# Runt of the litter?



## xmoralesan (Mar 14, 2019)

So I chose to buy the runt of a litter and will be picking up in a week or so. I would like to know what the health complications can be for the runts, specially since the pup weighs a little over 6 pounds at 6 and a half weeks. I don't expect it to be easy, I would just like some help and tips as to help the situation. Thanks for your time.


----------



## car2ner (Apr 9, 2014)

My gal-dog wasn't a runt but she was the smallest of a litter of 11. She is cautious, having been knocked around by 10 bigger siblings the first 7 weeks of her life. That is why I chose her. I needed a less impulsive pup. 

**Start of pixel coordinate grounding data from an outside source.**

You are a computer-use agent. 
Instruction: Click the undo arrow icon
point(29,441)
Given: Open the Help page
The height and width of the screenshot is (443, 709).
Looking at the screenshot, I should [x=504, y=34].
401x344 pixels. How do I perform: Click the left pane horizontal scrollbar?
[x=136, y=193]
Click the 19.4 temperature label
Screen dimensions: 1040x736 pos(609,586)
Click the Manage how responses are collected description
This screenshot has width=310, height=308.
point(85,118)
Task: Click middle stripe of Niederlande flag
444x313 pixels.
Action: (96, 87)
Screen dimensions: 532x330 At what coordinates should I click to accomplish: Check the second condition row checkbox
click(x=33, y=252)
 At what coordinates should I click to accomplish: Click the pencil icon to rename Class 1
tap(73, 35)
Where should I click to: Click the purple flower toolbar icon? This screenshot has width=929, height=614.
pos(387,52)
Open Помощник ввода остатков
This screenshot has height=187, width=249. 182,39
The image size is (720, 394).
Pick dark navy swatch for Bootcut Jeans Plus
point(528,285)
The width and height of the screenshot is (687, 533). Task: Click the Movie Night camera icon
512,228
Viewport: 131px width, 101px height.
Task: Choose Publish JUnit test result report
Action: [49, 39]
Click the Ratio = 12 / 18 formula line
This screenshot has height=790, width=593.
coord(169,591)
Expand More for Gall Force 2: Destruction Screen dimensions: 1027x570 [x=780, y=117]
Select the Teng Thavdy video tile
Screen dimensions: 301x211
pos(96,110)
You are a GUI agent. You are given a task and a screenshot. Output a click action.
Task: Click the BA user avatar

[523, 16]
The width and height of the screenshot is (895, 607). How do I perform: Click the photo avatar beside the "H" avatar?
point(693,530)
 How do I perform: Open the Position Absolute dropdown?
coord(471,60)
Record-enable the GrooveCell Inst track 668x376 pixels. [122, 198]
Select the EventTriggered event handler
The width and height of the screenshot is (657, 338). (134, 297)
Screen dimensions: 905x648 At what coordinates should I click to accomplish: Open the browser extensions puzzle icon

Make sure you show your pup the world in a safe calm way. Try not to overwhelm the little guy. If the world is a safe and interesting place your pup should flourish. My gal has no health problems and because of her smaller size is fast and agile.


----------



## LineAR (Mar 14, 2019)

*Runts Can Surprise You Sometimes...*

Sometimes the runts will surprise you and turn into a monster when more mature. 

Of course, other times they will just always be a smaller dog. 

It’s a roll of the dice. 

6 pounds at 6 1/2 weeks is light for sure but not totally out of the range. How is their poo? Any diarrhea? How many times per day do they eat? What diet are they on? Do the other puppies let this dog eat? Is the breeder making sure they all get good food, or do they just drop a plate and run? 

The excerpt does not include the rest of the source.